R.I.P. Canadian Penny, Long Live Canadian Penny Stocks
COMMENTARY – ProspectingJournal.com – You’ve picked them up off the ground because they were lucky. You’ve left them in a dish at the counter because they were dead weight in your pocket. The days of the penny are to be coming to an end, as the Senate finance committee has officially announced the fate of the mildly controversial one-cent piece. It was 152 years old.
R.I.P. Penny (1858 – 2010)
In circulation since 1858, the penny has taken a long journey from popular small trading tool to the captive victim of hoarders. And prior to 1996, the penny itself may have had some hoarding value, as that was the last year that the penny was comprised of mostly copper, ranging in purity from 95-98%. The melted value ranged up to 5x its face value (for earlier mintage, although rarity would probably make the coin worth more unharmed). Most of the pennies over the last hundred years are worth between 2￠ and 3￠ in copper alone. But otherwise, the penny has brought only sentimental value for the last few decades.
The move comes with some changes in terms of speeding up the process at the checkout counter, if only for the time being. Australia and New Zealand have already bid farewell to the tiny near worthless pocket filler, with the Kiwis taking out their five-cent piece as well. Thus, next on the hit list could be the beloved beaver-faced nickel (which for many years was comprised of 99.9% nickel, a melt value of $0.16 per piece).
Whether you’re a fan of the penny or not, the days of its trade value are numbered and a march to the bank with ceramic slotted-pigs is nigh. The opportunity for Superman 3 villains with their salami slicing methods of penny shaving will change and shift onto higher round-ups. With the demise of the coin, it is yet to be seen if this will change the nickname for micro cap equities… the even more beloved Penny Stock.
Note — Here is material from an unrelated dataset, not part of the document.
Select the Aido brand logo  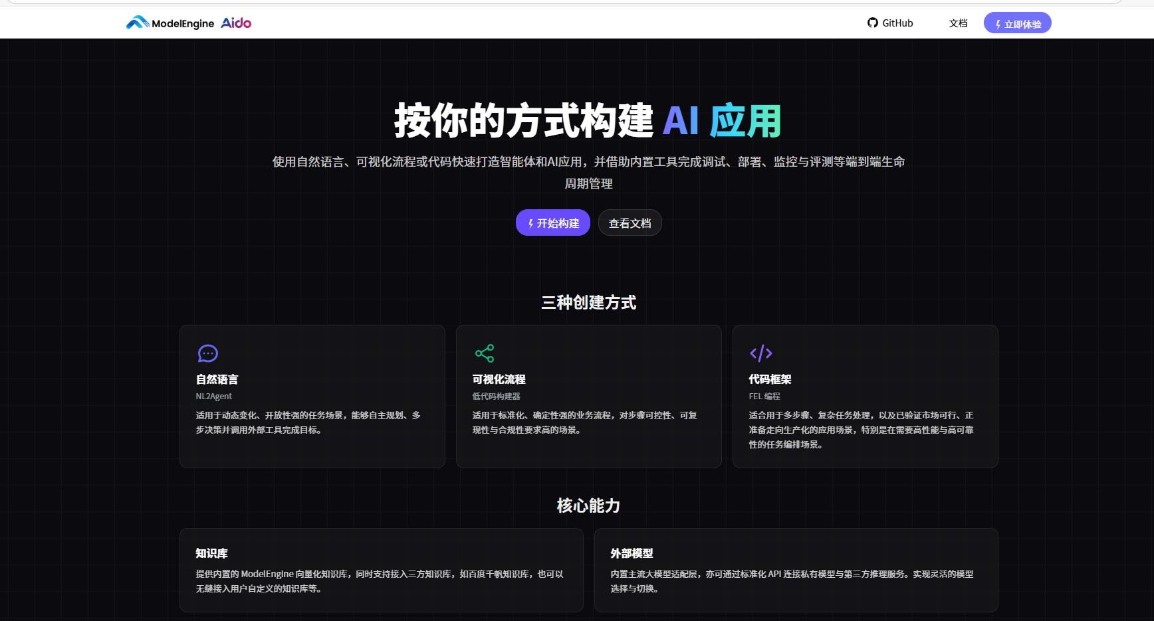tap(236, 22)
Perhaps the citizens of Canada would’ve been more inclined to accumulate the penny if it in turn could be turned immediately into a penny stock which could gain value instead of lose it. This is the death of the penny, but definitely not the death of the penny stock. Some of our favourite penny stocks we’re watching these days are:
Playfair Mining Ltd. [PLY – TSX.V]
Well balanced with interests in all types of metals including copper, silver, rare earth, tungsten and molybdenum, Playfair is well priced for its positions. At $0.18, obviously PLY has room to grow, and the announcement of drilling to commence on its intriguing Seal Lake Copper-Silver project yesterday didn’t hurt. Whether this will still be a penny stock at this time next year is yet to be seen, but the results from the drilling are eagerly anticipated at the present time.
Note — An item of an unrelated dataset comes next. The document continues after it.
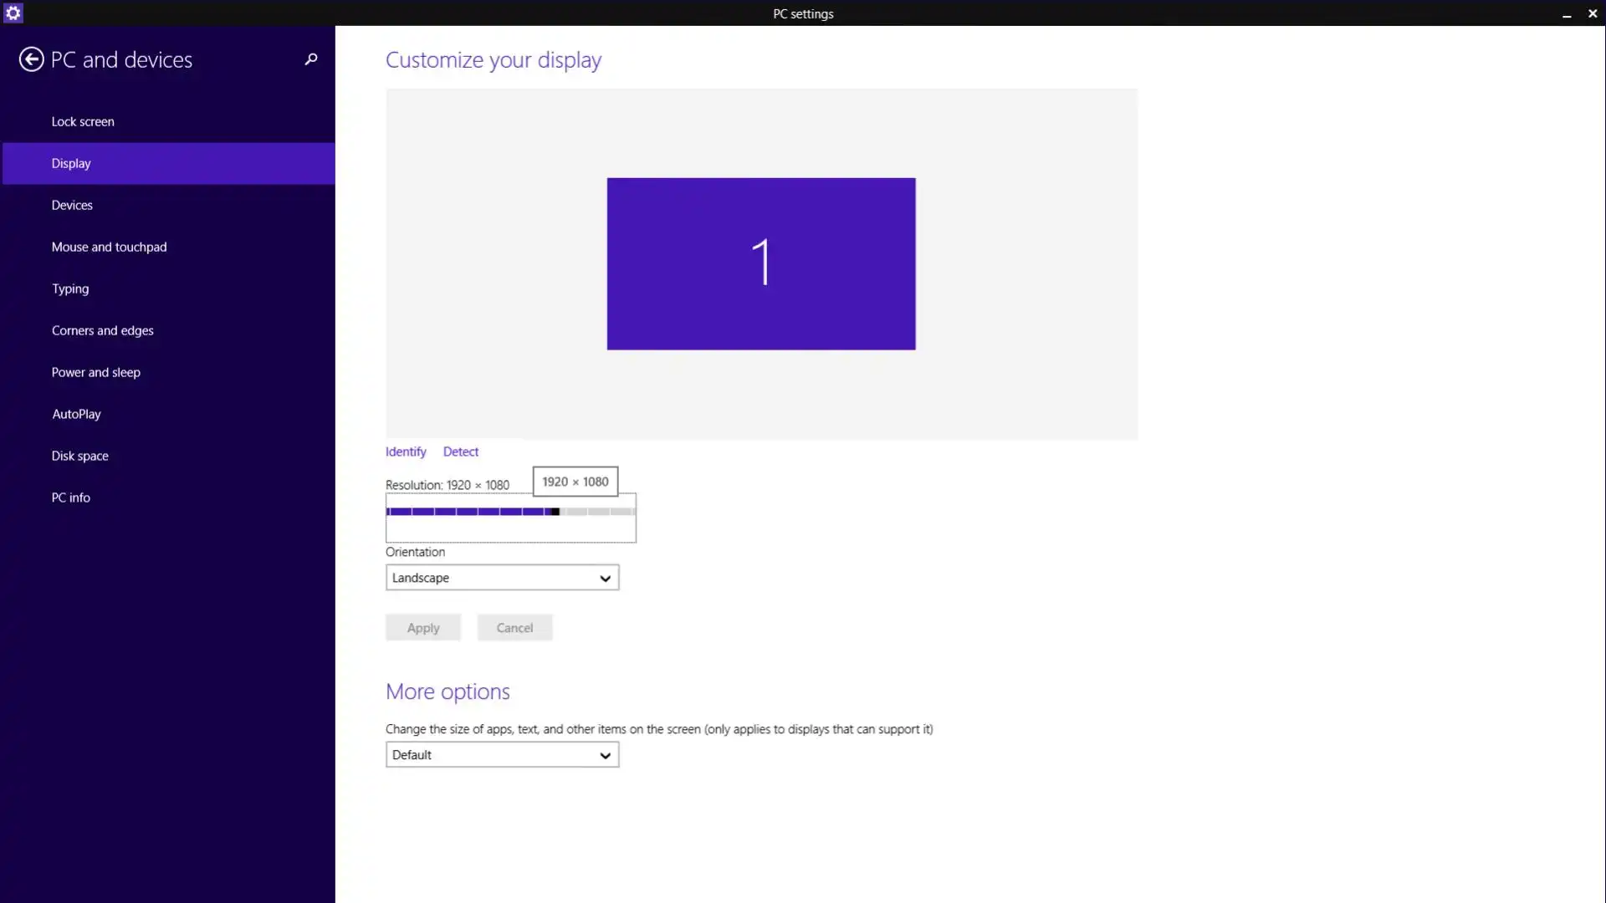This screenshot has height=903, width=1606.
Task: Minimize the PC settings window
Action: [1567, 13]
Marifil Mines Ltd. [MFM – TSX.V]
Holding an impressive portfolio of more than 20 precious and base metal mines, Marifil announced today that its acquired six claims containing 47,150 hectares of highly prospective potash bearing lands. Balancing itself out with its gold and silver properties, Marifil seems to be taking full advantage of the favourable business conditions in Argentina along with a management team that seems to be in the right place at the right time when “cateos” (land claims) of interest open up. At $0.155, there’s still a lot of room to gain, and the idea of MFM balancing its precious metals with a mineral of interest in potash is inviting to say the least.
Cream Minerals Ltd. [CMA – TSX.V]
Cream has had a busy, if not flattering, fourth quarter this year, scurrying away from two deals that would’ve seen the company turnover its Nuevo Milenio silver-gold project in beautiful Nayarit, Mexico. First came the unsuccessful and unsolicited attempt by Endeavour Silver [EDR – TSX] to takeover Cream shares after a previously friendly negotiation had been initiated. Next came another bid from Minco Silver [MSV – TSX] on the heels of the Endeavour move, only to have Cream allow the offer to expire upon the announcement of a $5 million bought deal private placement of its own. The bigger fish have noticed something of interest in the Nuevo Milenio project, and at the end of the day, the property is still 100% owned by CMA, and now it has some money to play with under the Mexican sun. At $0.24, the price may look affordable right now, but remember that it wasn’t long ago (October) that it was trading at $0.08, so the initial surge may have already happened, but a longer story could see this be the breakthrough period to allow the Cream to rise to the top.
G. Joel Chury
Editor in Chief
DISCLOSURE: No fee has been paid for the production and distribution of this article and as such should be viewed in the context of a commentary. The author does not currently hold any shares of the companies referred to within the article.